North Korea has refused to deny it was behind a cyber-attack a week ago that resulted in online leaks of several new Sony Pictures films, possibly in retaliation for a forthcoming Sony film depicting a fictional plot to assassinate Kim Jong-un.

The attack leaked at least five high-profile titles – the recently released Fury, as well as unreleased movies such as Still Alice, Annie and To Write Love On Her Arms – to file-sharing sites and crippled the firm’s corporate email and other parts of its internal network.

The Interview, a comedy due for release next month about two journalists who are hired by the CIA to assassinate Kim, was not leaked. There has been speculation that the North, perhaps using hackers based in China, was trying to get its retaliation in early.

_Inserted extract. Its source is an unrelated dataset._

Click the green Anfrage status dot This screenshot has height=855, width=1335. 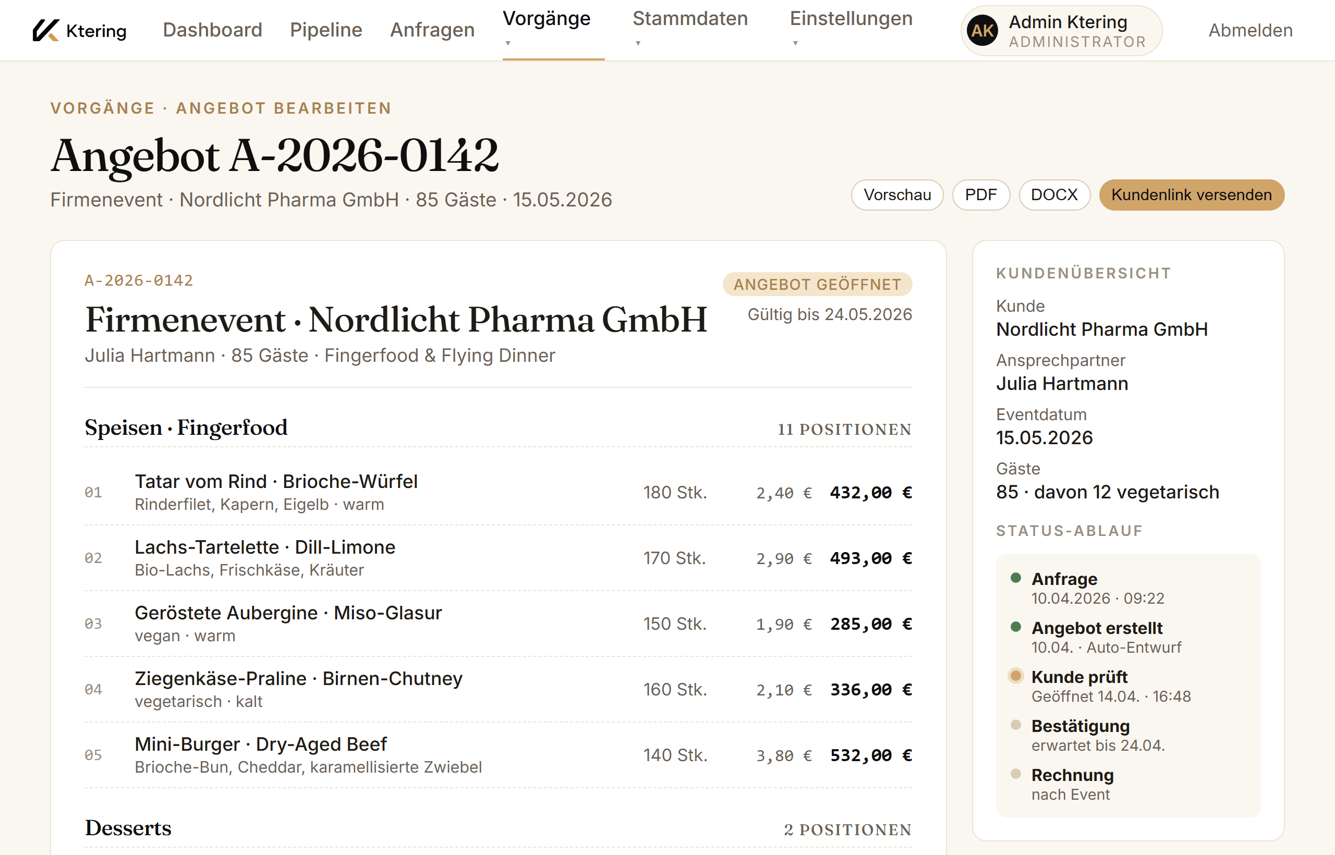click(1016, 578)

Despite reports that North Korea has assembled a sophisticated cyber-attack unit, and similarities between the Sony hack and a cyber-attack on South Korean banks and TV networks last year, experts say little hard evidence exists to point to the secretive state.

But North Korean officials appeared happy to let their country stay on the list of suspects. Asked whether Pyongyang was involved in the attack, a spokesman for North Korea’s mission to the UN accused “hostile forces” – usually a reference to the US, South Korea and Japan – of blaming everything on the North. But he added: “I kindly advise you to just wait and see.”